第14話 改ざんされた石碑

 シュルルルル……ッ!


 沼の奥から、紫の光をまとった細長い影が滑るように現れた。


 ガブリッ!


「う、うわああああっ!!」


 ウヨンツラ低湿地帯で釣りをしていた男が、突然飛び出したパープルダイショウに噛みつかれ、悲鳴をあげる。

足はみるみるうちに紫色に腫れあがり、血管が浮かび上がる。


「い、痛い! 痛いっ……熱い! 寒いっ……!!」


 男は激痛にのたうち回りながら、そのまま痙攣し、静かに息を引き取った。


 


 朝。

伯爵邸の寝室で、俺は目をギンギンに見開いたまま天井を見つめていた。


(……一睡もできなかった)


 なぜか、両サイドの二人は、今もぐっすりと眠っている。


(何か、すごく肌艶が良くて、エロいんだか)


 そのまま、起きあがろうとするが――

両サイドからガッチリとホールドされて動けない!


「ふっ、んんっ……やあーっ……っく……!」


 何回も力を振り絞るが全然起き上がれない。

何という力だ! まるで、タコの吸盤みたいな吸着力。


 そこへ、朝食を伝えに来たメイドがドアを開け――俺と目が合った瞬間、無言で静かにドアを閉めた。


「ヘルプミー! カムバック!!」


 


 今から、市内を案内してもらうが、俺はあくびが止まらない。


「ふああー!」


(ね、眠すぎる!)


 そんな俺をよそにみんなは、元気だった。


「よし! みんな、今からこのコビア市を案内するね!」


「ヤッタァー!」とセリナ。


「イエーイ!」とオル爺。


「よろしく……クレイシア様、大丈夫ですか?」と心配そうなルリト。


「ダメそう……眠い……zzz」


 そう言って少し眠って倒れそうになった俺をルリトが支えてくれた。


「お、起きてください……昨日は眠れなかったんですか?」


「ありがとう、いろいろ刺激が強くてね……」


 その瞬間、ルリトが鋭い目つきで、セリナとイローナを睨みつける。

二人は、知らんぷりをしていた。




 ウヨンツラ低湿地帯――

ぬかるんだ湿地の遊歩道を進んでいくと、苔むした黒い石碑が目に入った。

その表面には、たった一文字。


 ――『昔』


「この石碑って、何?」


 俺がイローナに聞くと、彼女は困ったように首をかしげた。


「この石碑は…石碑は…『昔』だね! 他にもたくさんあるから探してみる?」


「面白そう!」とセリナがノリノリで答える。


草の中、水の中にある石碑も苔むしていて、『この地で』、『疫病が』と書かれている。

だが、土の上にある石碑は、真新しいのか白く、『流行った』と書かれていた。


 一行は湿地帯をくまなく歩き、約一時間ですべての石碑を発見した。

すべての石碑を繋げると!

『昔この地で疫病が流行った時、人々はウィステリア姫を生贄に捧げた』と書かれていた。


(……何か、おかしくね?)


 内容も語り口も他人事みたいで、なぜか第三者視点。

それに、一つ一つの石碑は極端に細かく分かれており、しかも何個かは明らかに新しい。

わからない時は、オル爺だ。


「Hey! オル爺! なんで一文がここまで細かく分かれてるの?」


「yo! 何か疲れてるのか? ああいうのは、意図的に“読ませない”ためにやるのだ。
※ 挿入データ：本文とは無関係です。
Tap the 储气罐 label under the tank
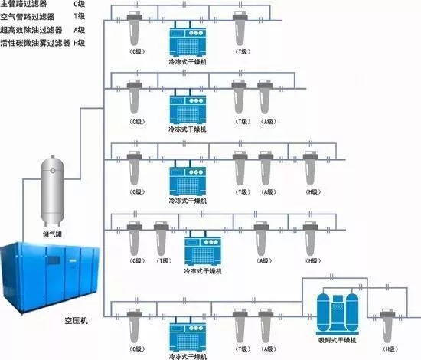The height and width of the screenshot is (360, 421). pos(54,228)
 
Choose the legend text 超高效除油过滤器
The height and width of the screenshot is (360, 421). pos(28,31)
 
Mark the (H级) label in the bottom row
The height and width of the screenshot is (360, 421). pos(390,349)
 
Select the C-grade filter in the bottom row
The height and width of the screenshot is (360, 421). pos(139,322)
これは誰かが“この言い伝えを広めたい”と思って設置したものだな」


(ちょっと何言ってるか、わからない……)


 読ませないのに広めたい?

マジで意味不明で理解不能なんだけど?


 そのとき、少し離れた場所で白杖を持った老人が近づいてきた。


「石碑が気になるのかの?」


「そうなんです! 石碑には、『昔この地で疫病が流行った時、人々はウィステリア姫を生贄に捧げた』と書かれていたんですが――」


「そんな話は聞いたことがないのう。ウィステリア姫というのも、聞き覚えがないのう。もしかして……ウィスティ・コビア様のことじゃないかのう?」


(Oh no! NO NO NO! 三回も強く否定されちゃったよ〜)


「コビアって、イローナ! これ、どう言う事?」


 セリナがイローナに詰め寄ると、彼女は困ったように微笑んだ。


「ごめんね。私もよく知らないの。……でも家の書庫に記録があるかもしれない。一緒に調べてみよう?」


 謎に満ちた石碑の言い伝え。

その裏には、何か大きな意図が隠されている気がしてならなかった。